Mathematische Berechnungen sind dank mathematischer Symbole mittlerweile einfach auf Papier zu bringen. Das war nicht immer so. Mit der Zeit entwickelten sich Addition, Subtraktion, Multiplikation, Division, das Gleichzeichen, die Wurzel als auch die Variablen – Zeichen, die die Darstellung der Mathematik enorm erleichterten, nicht nur die des Teilbereichs Algebra. Unser heutiges "Zahlen, bitte!" blickt zurück.

Jost Bürgi kam am 28. Februar 1552 in Lichtenstieg/Schweiz zur Welt. Es ist ein Tag, an dem man sich nicht nur an den herausragenden Astronomen und Instrumentenbauer erinnern kann, sondern auch an den Mathematiker Bürgi. Er ist einer der letzten in der großen Tradition der Cossisten, die die moderne Algebra im deutschsprachigen Raum begründeten, was schnell in Vergessenheit geriet.

Jost Bürgi (* 28. Februar 1552 in Lichtensteig/Schweiz; † 31. Januar 1632 in Kassel) war ein bedeutender Schweizer Uhrmacher, Mathematiker und Astronom.

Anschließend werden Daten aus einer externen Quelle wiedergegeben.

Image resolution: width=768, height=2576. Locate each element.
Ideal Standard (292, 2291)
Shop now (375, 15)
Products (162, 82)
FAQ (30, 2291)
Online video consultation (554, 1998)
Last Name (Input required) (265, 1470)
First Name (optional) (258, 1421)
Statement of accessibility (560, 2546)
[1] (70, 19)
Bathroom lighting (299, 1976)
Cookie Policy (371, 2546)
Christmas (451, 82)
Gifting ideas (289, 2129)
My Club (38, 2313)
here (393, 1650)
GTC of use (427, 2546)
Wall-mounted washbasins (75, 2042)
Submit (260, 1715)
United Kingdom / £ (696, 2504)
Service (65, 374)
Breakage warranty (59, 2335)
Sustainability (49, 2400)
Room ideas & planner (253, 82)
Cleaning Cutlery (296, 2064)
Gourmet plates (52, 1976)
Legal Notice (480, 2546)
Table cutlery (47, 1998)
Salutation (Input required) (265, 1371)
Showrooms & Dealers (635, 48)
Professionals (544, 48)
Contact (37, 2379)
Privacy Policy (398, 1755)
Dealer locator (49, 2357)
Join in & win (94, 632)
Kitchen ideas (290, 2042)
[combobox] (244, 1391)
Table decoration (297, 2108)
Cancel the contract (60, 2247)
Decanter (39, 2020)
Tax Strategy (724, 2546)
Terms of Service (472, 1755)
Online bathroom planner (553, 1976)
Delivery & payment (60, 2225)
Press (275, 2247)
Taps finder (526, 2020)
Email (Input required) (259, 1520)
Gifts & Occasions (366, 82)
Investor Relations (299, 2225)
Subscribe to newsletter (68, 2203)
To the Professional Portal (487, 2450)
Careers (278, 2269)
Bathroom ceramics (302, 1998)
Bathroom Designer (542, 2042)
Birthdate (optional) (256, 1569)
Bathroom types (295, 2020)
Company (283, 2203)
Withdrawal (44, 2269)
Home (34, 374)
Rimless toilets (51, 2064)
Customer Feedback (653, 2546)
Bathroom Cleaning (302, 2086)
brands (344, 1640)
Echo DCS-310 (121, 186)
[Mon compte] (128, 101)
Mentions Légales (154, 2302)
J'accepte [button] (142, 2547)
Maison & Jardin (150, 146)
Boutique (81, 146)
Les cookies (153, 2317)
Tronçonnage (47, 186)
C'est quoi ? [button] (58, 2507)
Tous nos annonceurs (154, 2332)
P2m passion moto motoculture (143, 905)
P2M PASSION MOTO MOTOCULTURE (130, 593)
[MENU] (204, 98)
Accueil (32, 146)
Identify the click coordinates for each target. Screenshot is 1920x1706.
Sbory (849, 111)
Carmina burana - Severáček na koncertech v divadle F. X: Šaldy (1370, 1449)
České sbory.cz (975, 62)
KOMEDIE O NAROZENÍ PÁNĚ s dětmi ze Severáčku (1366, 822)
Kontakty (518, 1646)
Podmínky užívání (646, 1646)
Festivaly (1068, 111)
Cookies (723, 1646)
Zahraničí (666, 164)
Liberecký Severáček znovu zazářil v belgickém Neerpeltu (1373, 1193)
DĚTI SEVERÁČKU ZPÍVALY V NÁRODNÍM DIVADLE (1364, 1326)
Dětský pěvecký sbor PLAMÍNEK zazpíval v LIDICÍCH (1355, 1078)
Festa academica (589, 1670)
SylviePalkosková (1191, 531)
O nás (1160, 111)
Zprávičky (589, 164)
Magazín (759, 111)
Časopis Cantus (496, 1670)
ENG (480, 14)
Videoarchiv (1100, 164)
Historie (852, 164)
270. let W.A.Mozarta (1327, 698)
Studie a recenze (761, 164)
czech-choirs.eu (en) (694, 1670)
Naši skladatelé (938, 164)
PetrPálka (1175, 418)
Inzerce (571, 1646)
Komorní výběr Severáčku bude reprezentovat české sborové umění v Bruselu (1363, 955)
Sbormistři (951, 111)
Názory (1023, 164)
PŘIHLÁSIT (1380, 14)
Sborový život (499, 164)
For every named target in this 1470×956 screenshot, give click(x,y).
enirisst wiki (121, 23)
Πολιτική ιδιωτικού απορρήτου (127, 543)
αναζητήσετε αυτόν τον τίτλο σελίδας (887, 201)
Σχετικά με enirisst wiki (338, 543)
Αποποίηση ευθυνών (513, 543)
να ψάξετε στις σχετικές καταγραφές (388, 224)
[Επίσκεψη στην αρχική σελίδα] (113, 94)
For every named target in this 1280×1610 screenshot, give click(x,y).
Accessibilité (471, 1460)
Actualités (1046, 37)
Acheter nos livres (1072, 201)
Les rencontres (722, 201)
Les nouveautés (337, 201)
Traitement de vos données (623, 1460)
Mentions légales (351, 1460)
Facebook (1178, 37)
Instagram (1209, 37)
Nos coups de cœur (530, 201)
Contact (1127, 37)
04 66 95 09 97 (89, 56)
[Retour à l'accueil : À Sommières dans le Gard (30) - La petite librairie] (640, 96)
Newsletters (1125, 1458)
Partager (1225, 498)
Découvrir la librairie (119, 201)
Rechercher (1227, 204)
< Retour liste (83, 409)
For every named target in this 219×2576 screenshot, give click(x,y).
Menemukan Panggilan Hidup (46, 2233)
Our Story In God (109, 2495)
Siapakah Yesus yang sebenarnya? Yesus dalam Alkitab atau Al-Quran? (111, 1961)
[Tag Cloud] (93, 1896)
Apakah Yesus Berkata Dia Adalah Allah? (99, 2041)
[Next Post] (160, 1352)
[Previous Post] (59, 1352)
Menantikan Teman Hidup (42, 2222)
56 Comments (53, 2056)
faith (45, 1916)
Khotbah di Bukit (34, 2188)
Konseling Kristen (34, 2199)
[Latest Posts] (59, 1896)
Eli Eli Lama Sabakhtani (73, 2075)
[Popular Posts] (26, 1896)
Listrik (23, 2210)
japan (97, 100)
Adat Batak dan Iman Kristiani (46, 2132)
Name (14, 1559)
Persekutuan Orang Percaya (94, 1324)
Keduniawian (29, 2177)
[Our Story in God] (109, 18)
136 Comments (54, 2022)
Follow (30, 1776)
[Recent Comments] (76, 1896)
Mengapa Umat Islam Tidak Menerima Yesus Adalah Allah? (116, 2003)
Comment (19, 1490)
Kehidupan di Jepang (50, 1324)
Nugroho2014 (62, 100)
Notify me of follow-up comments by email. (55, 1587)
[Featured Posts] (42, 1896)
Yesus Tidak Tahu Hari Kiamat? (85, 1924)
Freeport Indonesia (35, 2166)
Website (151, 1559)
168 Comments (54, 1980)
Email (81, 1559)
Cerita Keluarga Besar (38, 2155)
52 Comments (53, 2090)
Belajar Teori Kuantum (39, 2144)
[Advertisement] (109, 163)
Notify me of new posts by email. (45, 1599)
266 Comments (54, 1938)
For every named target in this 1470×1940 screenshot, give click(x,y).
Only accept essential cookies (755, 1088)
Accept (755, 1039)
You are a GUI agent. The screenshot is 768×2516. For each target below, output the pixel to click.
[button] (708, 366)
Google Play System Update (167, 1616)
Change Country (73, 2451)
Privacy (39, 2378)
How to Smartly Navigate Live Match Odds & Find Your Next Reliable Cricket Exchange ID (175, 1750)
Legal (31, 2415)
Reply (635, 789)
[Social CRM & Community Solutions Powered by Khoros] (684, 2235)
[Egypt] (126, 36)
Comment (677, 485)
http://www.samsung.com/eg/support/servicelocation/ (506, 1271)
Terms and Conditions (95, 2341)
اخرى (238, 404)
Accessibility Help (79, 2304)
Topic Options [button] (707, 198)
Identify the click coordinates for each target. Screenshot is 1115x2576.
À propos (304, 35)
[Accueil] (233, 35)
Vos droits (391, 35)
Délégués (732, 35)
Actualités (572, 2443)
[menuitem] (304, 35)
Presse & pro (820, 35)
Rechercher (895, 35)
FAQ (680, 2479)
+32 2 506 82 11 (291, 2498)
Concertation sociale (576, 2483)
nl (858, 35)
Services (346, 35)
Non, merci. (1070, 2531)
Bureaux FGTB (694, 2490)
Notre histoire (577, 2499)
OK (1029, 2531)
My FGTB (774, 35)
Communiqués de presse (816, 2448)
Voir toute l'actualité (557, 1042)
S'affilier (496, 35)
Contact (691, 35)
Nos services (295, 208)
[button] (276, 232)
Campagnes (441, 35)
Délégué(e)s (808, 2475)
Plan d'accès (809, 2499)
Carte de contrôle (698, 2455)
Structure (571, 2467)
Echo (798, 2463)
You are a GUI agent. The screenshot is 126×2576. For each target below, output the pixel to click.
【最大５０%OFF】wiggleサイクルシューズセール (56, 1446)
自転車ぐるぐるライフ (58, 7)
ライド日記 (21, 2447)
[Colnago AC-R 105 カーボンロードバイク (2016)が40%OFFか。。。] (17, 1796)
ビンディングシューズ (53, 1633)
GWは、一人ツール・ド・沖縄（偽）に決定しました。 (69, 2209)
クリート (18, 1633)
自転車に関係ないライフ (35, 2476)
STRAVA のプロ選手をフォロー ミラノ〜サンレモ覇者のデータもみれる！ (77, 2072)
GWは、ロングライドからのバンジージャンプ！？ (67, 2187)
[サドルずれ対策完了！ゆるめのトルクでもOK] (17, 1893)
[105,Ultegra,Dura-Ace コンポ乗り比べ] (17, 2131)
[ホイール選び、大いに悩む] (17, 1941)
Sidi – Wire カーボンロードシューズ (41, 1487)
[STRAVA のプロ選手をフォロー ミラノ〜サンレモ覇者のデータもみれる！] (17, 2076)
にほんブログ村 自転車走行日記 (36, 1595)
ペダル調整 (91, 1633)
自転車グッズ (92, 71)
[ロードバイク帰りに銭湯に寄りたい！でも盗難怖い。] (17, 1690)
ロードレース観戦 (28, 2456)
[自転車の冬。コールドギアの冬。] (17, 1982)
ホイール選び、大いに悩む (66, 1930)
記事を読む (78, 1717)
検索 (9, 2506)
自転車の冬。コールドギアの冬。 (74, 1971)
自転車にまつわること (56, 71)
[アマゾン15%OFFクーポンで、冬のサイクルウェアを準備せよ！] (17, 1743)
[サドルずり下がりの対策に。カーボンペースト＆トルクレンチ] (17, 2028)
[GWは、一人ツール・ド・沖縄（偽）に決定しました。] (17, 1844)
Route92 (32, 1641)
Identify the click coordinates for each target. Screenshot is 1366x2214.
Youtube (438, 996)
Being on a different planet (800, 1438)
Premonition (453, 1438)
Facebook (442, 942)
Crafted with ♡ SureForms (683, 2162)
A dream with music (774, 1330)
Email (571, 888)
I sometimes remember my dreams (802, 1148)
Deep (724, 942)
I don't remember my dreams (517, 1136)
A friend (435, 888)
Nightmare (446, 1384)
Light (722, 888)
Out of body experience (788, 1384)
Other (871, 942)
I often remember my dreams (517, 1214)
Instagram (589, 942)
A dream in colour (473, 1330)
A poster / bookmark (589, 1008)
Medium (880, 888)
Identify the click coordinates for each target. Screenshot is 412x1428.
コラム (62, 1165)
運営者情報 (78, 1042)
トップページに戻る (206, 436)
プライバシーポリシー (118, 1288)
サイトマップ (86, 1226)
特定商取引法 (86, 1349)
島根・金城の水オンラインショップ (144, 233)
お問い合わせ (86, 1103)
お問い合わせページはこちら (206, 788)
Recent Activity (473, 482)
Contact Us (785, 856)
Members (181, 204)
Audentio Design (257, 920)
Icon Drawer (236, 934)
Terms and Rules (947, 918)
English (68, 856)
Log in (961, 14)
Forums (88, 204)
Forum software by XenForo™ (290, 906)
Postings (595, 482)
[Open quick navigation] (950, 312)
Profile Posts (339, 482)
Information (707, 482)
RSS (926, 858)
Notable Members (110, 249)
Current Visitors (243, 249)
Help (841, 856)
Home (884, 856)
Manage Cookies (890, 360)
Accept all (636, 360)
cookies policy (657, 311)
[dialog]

Sein von Johannes Kepler redigiertes Werk wurde erst 1973 gedruckt. Bürgis ab 1599 verfasste Coß ist auf Deutsch verfasst, weil der Schweizer Instrumentenbauer kein Latein konnte. Eigens für ihn übersetzte deshalb sein Freund Nicolaus Reimers Ursus (PDF-Datei) die bahnbrechende Schrift von Kopernikus "Über die Kreisbewegungen der Weltkörper" ins Deutsche, damit Bürgi für ihn ein Planetenmodell bauen konnte. Noch schlechter erging es der ebenfalls auf Deutsch geschriebenen Coß des wohl bekanntesten Rechenmeisters Adam Riese. Sie kam nie in den Druck und wurde erst 2020 digitalisiert.

Zahlen, bitte!

In dieser Rubrik stellen wir immer dienstags verblüffende, beeindruckende, informative und witzige Zahlen aus den Bereichen IT, Wissenschaft, Kunst, Wirtschaft, Politik und natürlich der Mathematik vor.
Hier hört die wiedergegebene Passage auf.